Maggie le levantó el rostro y sujetándolo, dijo:

– Mis días no tenían sentido sin ti. -Lo besó, recordando cómo había tratado de no pensar en besarlo durante la separación, con el rostro de él levantado hacia ella. Liberándole los labios, le acarició la mejilla con el dorso de los dedos y sintió cómo se disolvía la tristeza de las últimas cuatro semanas.

– ¡Qué tontos e ingenuos fuimos al creer que podríamos atenuar nuestros sentimientos sencillamente para no complicarnos las vidas!

En la Habitación del Mirador, el vestido rosado de Maggie cayó al suelo y el traje de Eric quedó relegado a una mecedora. Luego, con alegría, se entregaron mutuamente sus voluntades y celebraron el fin de la agonía autoimpuesla. Mucho más tarde, tendidos con las piernas entrelazadas, hablaron de sus sentimientos durante el exilio. De cómo se habían sentido desgarrados, desconsolados e incompletos al estar separados; de cómo al entrar en una habitación donde esperaba el otro volvían a sentirse completos e íntegros.

– Leí poemas -admitió Maggie-, buscándote en ellos.

– Salí con el trineo, tratando de quitarte de mi mente.

– Una vez me pareció verte en el centro, de espaldas, y corrí para alcanzarte, pero cuando llegué y vi que no eras tú, sentí deseos de echarme a llorar allí mismo.

– Pensé en ti más que todo en esas habitaciones de hotel, cuando no podía dormir y deseaba tenerte conmigo. Dios, cómo te quería junto a mí. -Tocó con el dedo índice el hoyuelo del mentón de Maggie. -Cuando entré en esta casa esta noche y tú estabas allí, esperándome con tu precioso vestido rosado me sentí… me sentí como creo que deben sentirse los marinos cuando vuelven a su casa luego de años en el mar. No quería ni necesitaba más que estar en esa habitación contigo, mirándote otra vez.

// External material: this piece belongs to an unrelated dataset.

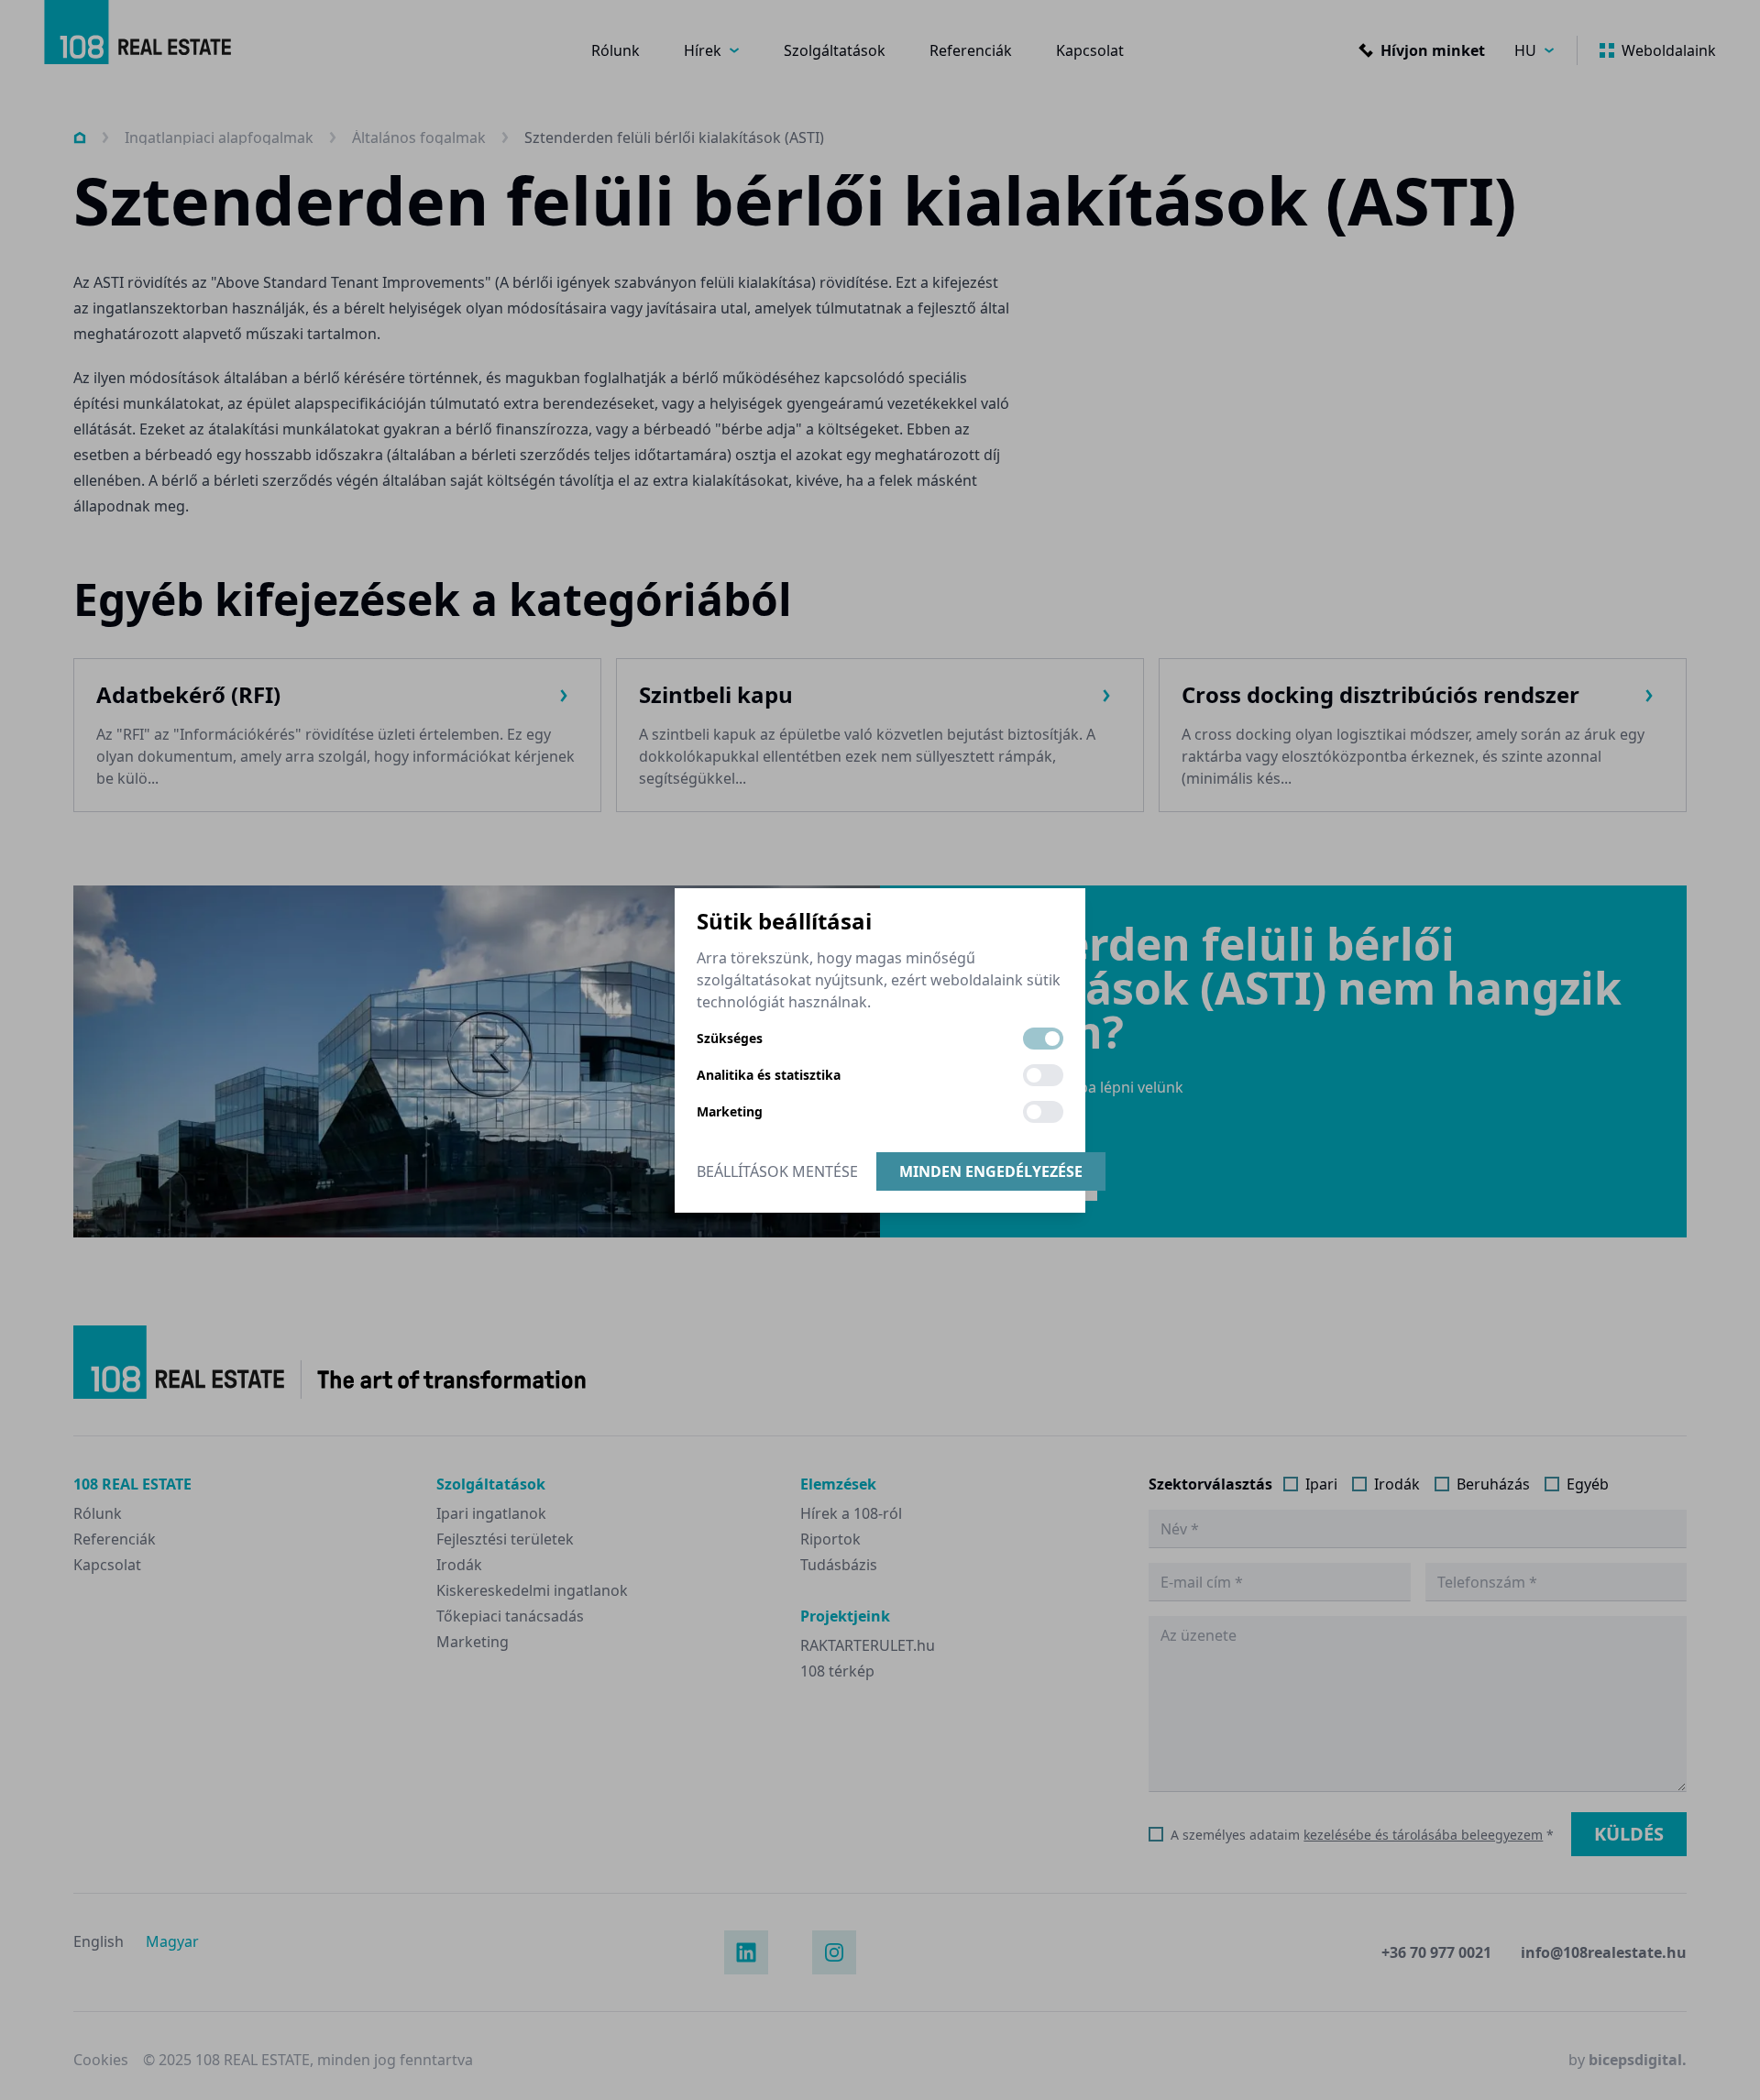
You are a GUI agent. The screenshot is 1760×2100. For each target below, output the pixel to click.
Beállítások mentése (777, 1171)
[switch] (1043, 1039)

– Me pasó lo mismo. Como si cuando te fuiste te hubieras llevado una parte de mí, como si yo fuera un rompecabezas y la pieza que te llevaste fuera la que iba aquí… -Colocó la mano de él sobre su corazón. -Y cuando entraste, la pieza cayó en su lugar y volví a la vida.

– Te amo, Maggie. Eres tú la que debería ser mi esposa.

– ¿Y si te dijera que lo sería?

– Se lo diría a Nancy. Terminaría ahora mismo el matrimonio. ¿De verdad te casarías conmigo?

– ¿No es extraño? Siento como si la decisión no fuera realmente mía, al amarte como te amo.

Eric la miró, azorado.

– ¿Lo dices en serio, Maggie?

Ella le echó los brazos alrededor del cuello, sonriendo contra su mandíbula.

– Sí, lo digo en serio, Eric. Te amo… te amo… te amo. -Puntualizó su declaración besándole el cuello, la mejilla, la ceja. -Te amo y seré tu esposa… en cuanto estés libre.

Se abrazaron y celebraron, rodando de lado a lado.

Con el tiempo, la exuberancia se transformó en arrobamiento. Se quedaron de costado, muy cerca, mirándose a los ojos. Eric se llevó la mano de ella a los labios y le besó la palma.

– Piensa en esto… voy a envejecer a tu lado -susurró.

– ¡Qué idea hermosa!

Y en ese momento, realmente creyeron que así sería.